Considering that you want all the content of your text file to be kept in your variable, you can use:

#!/bin/bash

file="/path/to/filename" #the file where you keep your string name

name=$(cat "$file")        #the output of 'cat $file' is assigned to the $name variable

echo $name               #test

Or, in pure bash:

#!/bin/bash

file="/path/to/filename"     #the file where you keep your string name

read -d $'\x04' name < "$file" #the content of $file is redirected to stdin from where it is read out into the $name variable

echo $name                   #test
7
  • 1
    I dont want to display the variable, I want that this variable should be read by the script for further processing. I have tried awk which reads line by line.
    – user208413
    Oct 28, 2013 at 8:48
  • 1
    Ok, delete echo $name . I use it just for test. Next you can use $name variable for further processing anywhere you want in your script. Oct 28, 2013 at 8:51
  • 6
    @user208413 The value of $name variable is the string from your file assigned using cat $file command.

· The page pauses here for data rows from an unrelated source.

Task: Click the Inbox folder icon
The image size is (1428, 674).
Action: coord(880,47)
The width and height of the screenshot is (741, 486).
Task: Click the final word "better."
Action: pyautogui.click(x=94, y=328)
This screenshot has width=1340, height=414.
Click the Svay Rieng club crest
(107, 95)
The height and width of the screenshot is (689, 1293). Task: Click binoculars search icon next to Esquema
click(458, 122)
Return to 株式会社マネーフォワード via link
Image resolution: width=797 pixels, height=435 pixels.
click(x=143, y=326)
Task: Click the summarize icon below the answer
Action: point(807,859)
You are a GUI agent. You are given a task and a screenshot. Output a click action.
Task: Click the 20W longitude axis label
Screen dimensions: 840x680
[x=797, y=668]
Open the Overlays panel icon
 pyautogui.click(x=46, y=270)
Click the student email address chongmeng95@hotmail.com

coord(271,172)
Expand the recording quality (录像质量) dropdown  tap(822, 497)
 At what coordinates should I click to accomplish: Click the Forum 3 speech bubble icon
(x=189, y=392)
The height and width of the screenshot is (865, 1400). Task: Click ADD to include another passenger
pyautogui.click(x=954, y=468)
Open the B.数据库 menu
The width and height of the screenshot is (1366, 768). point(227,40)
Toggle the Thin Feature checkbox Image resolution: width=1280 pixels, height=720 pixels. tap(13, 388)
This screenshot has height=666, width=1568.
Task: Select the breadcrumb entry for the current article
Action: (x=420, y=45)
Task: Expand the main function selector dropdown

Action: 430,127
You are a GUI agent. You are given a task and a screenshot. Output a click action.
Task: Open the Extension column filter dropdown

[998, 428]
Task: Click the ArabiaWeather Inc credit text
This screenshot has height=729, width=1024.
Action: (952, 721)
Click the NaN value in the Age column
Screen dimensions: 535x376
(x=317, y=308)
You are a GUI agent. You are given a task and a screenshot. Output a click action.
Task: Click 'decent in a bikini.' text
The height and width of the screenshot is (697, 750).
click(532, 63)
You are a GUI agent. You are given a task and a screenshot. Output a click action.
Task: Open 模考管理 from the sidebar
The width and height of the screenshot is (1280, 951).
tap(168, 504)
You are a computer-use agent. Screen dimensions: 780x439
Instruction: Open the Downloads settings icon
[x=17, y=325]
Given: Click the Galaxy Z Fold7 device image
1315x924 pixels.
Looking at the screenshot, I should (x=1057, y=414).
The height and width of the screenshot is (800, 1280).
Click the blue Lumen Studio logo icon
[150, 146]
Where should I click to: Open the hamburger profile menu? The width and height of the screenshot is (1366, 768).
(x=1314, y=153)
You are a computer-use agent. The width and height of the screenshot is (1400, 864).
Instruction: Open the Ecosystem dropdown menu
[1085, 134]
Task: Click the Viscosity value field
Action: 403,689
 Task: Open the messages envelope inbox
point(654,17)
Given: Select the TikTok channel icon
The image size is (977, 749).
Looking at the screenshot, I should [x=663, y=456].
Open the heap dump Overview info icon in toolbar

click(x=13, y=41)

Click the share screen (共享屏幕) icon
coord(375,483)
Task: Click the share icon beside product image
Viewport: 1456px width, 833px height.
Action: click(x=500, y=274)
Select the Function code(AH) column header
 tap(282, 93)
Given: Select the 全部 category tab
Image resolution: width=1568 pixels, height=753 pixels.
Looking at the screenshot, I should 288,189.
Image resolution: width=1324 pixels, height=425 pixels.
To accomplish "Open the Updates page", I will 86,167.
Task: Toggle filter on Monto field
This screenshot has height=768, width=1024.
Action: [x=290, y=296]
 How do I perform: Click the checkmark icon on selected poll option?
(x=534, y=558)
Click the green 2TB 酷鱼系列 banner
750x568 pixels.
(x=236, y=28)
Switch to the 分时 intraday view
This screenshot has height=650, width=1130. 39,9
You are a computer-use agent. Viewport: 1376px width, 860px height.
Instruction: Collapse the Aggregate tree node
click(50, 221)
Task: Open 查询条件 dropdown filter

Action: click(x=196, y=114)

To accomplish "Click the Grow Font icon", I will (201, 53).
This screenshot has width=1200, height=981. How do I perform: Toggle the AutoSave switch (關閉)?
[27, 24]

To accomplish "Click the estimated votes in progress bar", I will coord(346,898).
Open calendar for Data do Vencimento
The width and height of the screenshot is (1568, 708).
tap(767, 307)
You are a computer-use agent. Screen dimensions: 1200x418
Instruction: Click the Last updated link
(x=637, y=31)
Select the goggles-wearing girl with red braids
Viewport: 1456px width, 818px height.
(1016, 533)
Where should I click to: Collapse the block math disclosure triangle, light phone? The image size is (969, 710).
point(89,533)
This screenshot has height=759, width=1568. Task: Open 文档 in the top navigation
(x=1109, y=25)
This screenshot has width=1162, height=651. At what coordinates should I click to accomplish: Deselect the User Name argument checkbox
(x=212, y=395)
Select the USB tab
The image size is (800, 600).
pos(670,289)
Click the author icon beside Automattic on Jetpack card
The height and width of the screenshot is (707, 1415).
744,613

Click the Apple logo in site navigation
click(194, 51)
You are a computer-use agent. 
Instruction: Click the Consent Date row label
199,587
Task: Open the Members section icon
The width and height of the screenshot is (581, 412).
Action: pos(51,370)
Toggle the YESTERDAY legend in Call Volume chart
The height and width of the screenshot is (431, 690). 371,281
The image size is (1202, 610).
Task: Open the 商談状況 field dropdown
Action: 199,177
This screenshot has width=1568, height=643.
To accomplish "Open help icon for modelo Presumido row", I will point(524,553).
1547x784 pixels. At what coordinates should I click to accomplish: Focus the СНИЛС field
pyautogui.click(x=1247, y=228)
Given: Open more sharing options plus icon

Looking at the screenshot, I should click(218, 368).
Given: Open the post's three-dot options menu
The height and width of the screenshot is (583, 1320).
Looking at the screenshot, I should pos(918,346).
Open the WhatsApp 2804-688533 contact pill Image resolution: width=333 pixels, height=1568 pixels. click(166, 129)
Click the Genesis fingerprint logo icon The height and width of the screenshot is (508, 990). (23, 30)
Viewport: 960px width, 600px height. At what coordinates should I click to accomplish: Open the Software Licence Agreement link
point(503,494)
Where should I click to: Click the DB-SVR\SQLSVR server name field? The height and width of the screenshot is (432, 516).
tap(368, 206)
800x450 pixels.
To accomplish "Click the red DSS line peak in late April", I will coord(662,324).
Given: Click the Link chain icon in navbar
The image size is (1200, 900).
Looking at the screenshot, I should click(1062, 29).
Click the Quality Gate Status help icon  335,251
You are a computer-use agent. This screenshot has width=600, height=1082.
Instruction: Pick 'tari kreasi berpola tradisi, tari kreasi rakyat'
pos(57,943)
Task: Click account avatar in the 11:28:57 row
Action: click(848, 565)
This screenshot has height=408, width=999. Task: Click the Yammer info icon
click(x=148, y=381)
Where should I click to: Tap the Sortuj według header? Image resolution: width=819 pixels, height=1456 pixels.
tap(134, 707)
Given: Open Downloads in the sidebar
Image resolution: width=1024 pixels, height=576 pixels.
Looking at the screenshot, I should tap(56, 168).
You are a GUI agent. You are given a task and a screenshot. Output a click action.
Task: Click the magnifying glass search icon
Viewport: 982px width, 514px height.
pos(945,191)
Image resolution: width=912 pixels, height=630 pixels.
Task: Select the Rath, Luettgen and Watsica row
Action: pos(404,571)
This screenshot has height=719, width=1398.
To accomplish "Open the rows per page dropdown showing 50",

What is not clear or so difficult to understand? Oct 28, 2013 at 9:36
  • 2
    It's redundant to use a seperate $file variable if you're only using it once to load the $name variable, just use cat /path/to/file
    – kiri
    Oct 28, 2013 at 10:05
  • 2
    Nothing about this solution answers the question. It ignores his mention of searching for a specific string in a different file, and instead converts an entire text file's contents into a shell variable. Amazing how many voters cannot read... Dec 22, 2020 at 15:40
21
name=$(<"$file") 

From man bash:1785, this command substitution is equivalent to name=$(cat "$file") but faster.

17

From within your script you can do this:

read name < file_containing _the_answer

You can even do this multiple times e.g. in a loop

while read LINE; do echo "$LINE"; done < file_containing_multiple_lines
2
  • 1
    or for a file with multiple items on each line . . . grep -v ^# file |while read a b c; do echo a=$a b=$b c=$c; done
    – gaoithe
    Sep 1, 2015 at 14:29
  • 1
    This reads the whole line of a file, not a variable declared within the file.
    – belvederef
    Oct 31, 2019 at 10:41
8

One alternative way to do this would be to just redirect standard input to your file, where you have all the user input in the order it's expected by the program. For example, with the program (called script.sh)

#!/bin/bash
echo "Enter your name:"
read name
echo "...and now your age:"
read age

# example of how to use the values now stored in variables $name and $age
echo "Hello $name. You're $age years old, right?"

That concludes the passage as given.